The recommended stack is:
- node-exporter for Linux node hardware and operating system metrics
- Prometheus for metric scraping, storage, and PromQL queries
- kube-state-metrics for Kubernetes object state
- Alertmanager for alert routing and notification
- Grafana for dashboards and operational visibility
For most Kubernetes environments, the easiest and cleanest deployment method is the kube-prometheus-stack Helm chart. It deploys the main components together and provides a production-oriented starting point.
Why Node Hardware Monitoring Matters
Kubernetes nodes are still physical or virtual machines. Even when the platform abstracts workloads into pods, the real limits are still on the node level.

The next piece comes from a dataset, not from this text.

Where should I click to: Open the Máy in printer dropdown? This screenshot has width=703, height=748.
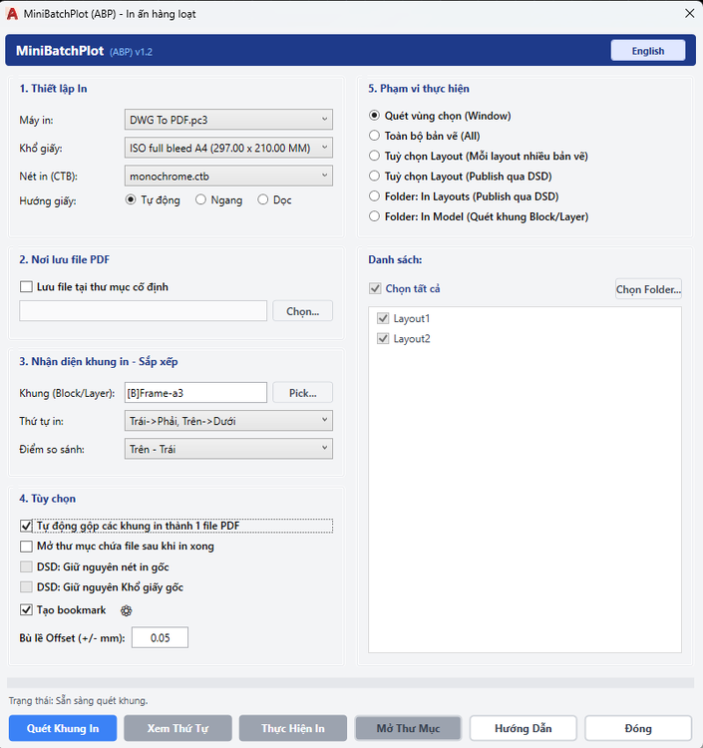(228, 120)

A node can become unstable because of:
- High CPU usage
- Memory pressure
- Disk pressure
- Filesystem saturation
- Slow or failing disks
- Network packet drops
- Network interface errors
- Kernel-level resource exhaustion
- Node reboot or hardware failure
Kubernetes may show that a node is NotReady, but this is usually a late signal. Good hardware monitoring would detect the problem earlier, before scheduling, application availability, or storage performance is affected.
Procedure
Step 1: Create a Monitoring Namespace
Create a dedicated namespace for the monitoring stack.

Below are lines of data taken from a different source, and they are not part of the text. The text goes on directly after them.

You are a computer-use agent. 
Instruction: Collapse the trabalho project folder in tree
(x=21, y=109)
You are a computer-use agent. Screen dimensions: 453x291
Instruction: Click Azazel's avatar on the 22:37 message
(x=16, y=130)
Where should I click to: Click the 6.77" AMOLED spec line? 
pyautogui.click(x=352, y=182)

$ kubectl create namespace monitoringStep 2: Add the Prometheus Community Helm Repository
Add the Helm repository that contains kube-prometheus-stack.
$ helm repo add prometheus-community https://prometheus-community.github.io/helm-charts
$ helm repo updateStep 3: Create a Values File
In order to customize the deployment to your Kubernetes environment, the values.yaml changes a few things in the operator.
Create a file named values.yaml.
grafana:
enabled: true
ingress:
enabled: true
ingressClassName: nginx # or cillium
hosts:
- grafana.k8s.co.il
path: /
pathType: Prefix
prometheus:
prometheusSpec:
retention: 15d
storageSpec:
volumeClaimTemplate:
spec:
storageClassName: fast-storage
accessModes:
- ReadWriteOnce
resources:
requests:
storage: 100GiIn production, the Grafana password should not be stored directly in a plain values file. It is better to use an existing Kubernetes Secret or an external secret management solution.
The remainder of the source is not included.